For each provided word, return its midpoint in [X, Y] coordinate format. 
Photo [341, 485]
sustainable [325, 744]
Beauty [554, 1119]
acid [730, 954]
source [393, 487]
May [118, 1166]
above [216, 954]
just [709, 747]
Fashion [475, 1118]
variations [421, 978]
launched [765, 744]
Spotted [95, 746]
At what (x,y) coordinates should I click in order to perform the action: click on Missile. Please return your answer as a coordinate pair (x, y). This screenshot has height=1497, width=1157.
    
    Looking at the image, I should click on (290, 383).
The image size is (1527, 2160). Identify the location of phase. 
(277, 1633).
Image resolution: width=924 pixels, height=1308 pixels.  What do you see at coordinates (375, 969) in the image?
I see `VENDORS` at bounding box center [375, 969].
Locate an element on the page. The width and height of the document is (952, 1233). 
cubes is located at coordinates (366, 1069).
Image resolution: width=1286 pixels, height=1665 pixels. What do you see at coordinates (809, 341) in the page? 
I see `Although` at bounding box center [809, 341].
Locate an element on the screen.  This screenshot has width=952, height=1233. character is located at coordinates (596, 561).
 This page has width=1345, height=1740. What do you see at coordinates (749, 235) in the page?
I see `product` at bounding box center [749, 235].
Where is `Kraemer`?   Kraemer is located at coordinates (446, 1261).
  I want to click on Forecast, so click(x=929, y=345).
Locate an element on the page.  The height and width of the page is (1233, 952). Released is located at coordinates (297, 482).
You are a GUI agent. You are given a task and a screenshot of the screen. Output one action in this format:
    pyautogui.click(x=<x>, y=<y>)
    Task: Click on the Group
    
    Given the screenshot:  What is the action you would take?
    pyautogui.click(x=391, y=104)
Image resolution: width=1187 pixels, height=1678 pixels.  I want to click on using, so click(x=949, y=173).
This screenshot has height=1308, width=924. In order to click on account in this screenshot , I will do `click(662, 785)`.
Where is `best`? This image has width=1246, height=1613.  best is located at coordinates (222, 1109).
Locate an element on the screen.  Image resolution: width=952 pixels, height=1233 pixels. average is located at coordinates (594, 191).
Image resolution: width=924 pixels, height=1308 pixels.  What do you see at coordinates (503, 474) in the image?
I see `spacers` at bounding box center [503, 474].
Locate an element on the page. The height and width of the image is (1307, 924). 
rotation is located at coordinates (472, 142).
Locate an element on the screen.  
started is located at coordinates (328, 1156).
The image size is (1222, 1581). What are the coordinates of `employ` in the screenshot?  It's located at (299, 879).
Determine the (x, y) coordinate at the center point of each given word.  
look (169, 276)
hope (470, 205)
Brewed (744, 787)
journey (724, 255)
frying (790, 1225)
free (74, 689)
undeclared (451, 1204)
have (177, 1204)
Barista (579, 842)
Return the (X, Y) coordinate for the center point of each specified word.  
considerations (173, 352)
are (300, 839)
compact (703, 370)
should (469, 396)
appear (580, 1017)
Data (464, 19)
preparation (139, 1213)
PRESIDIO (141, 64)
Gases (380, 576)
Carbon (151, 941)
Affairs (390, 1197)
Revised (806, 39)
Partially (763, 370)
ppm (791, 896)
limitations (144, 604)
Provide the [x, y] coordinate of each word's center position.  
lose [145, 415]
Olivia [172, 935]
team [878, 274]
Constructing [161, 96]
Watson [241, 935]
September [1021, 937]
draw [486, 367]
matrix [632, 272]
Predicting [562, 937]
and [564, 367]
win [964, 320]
========================
Task goal:
Rewrite everything from the line containing "Affairs (390, 1197)" down to the end of the records as a numbered list, leaving out any blank lines.

Output for this exercise:
1. Affairs (390, 1197)
2. Revised (806, 39)
3. Partially (763, 370)
4. ppm (791, 896)
5. limitations (144, 604)
6. Provide the [x, y] coordinate of each word's center position.  
7. lose [145, 415]
8. Olivia [172, 935]
9. team [878, 274]
10. Constructing [161, 96]
11. Watson [241, 935]
12. September [1021, 937]
13. draw [486, 367]
14. matrix [632, 272]
15. Predicting [562, 937]
16. and [564, 367]
17. win [964, 320]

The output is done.